In ihrem Jahresrückblick ermahnte die burgkunstadter Bürgermeisterin Christine Frieß laut Obermain-Tagblatt die Stadträte, auf "Profilierungsgehabe" möglichst zu verzichten. Leider konnte man dem Artikel nicht entnehmen, was sie unter Profilierungsgehabe versteht. Der Duden versteht unter Profilierung "Entwicklung der Fähigkeiten [für einen bestimmten Aufgabenbereich]". Das ist doch dann etwas Gutes, wenn sich der Stadtrat profiliert.
Gehabe definiert der Duden als "geziertes, unnatürliches Benehmen". Vermutlich meinte die Bürgermeisterin mit Profilierungsgehabe die Redebeiträge einiger neuer Stadträte. Sachliche Kritik ist richtig und wichtig; die Redebeiträge neuer unerfahrener Stadträte als Profilierungsgehabe abzutun, noch dazu in einem Jahresrückblick, ist für eine Bürgermeisterin unangemessen. Im gleichen Atemzug forderte Frieß ja auch, die Meinung anderer zu respektieren.
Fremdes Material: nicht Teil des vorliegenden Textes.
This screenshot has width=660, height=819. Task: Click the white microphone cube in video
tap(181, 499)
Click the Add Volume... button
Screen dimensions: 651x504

Oder muss man nur die Meinung der CSU respektieren?
Wenn sich manche Sitzungen laut Frieß zum "Possenspiel" entwickelt hätten, liegt das auch an der Sitzungsleitung. Dafür ist die Bürgermeisterin zuständig. Zur Leitung einer Sitzung gehört wesentlich die Moderation. Ein guter Moderator ist in seiner Rolle neutral, er bevorzugt oder benachteiligt keinen Sitzungsteilnehmer. Der Moderator hat natürlich auch eine eigene Meinung, die er in seiner Rolle als Sitzungsteilnehmer äußern kann.
Zweite Bürgermeisterin Sabine Heppner monierte "nicht enden wollende Sitzungen, schier endlose Fragen". Wenn die Hälfte der Stadträte neu ist, treten nun mal mehr Fragen auf. Vielleicht haben die alten Stadträte auch einfach vieles nur abgenickt, ohne sich große Gedanken zu machen. Es kann auch sein, dass etablierte Parteien ihre Ratsmitglieder besser im Griff haben; das meine ich im durchaus negativen Sinn: Die Unsitte des Fraktionszwangs setzt sich anscheinend vom Bundestag über die Länderparlamente bis in die Gemeinderäte fort.
Man kann Tagesordnungspunkte vertagen, wenn es sich abzeichnet, dass eine Sitzung länger dauert als geplant. Zu einer guten Sitzung gehört eine gute Vorbereitung durch die Verwaltung. Wenn die Stadträte rechtzeitig mit allen erforderlichen Unterlagen für die Sitzung versorgt werden, Fragen schon im Vorfeld der Sitzung beantwortet werden und die Stadträte damit gut vorbereitet zur Sitzung kommen, geht alles viel schneller. Und anschließend ist auch noch genügend Zeit für den Dämmerschoppen.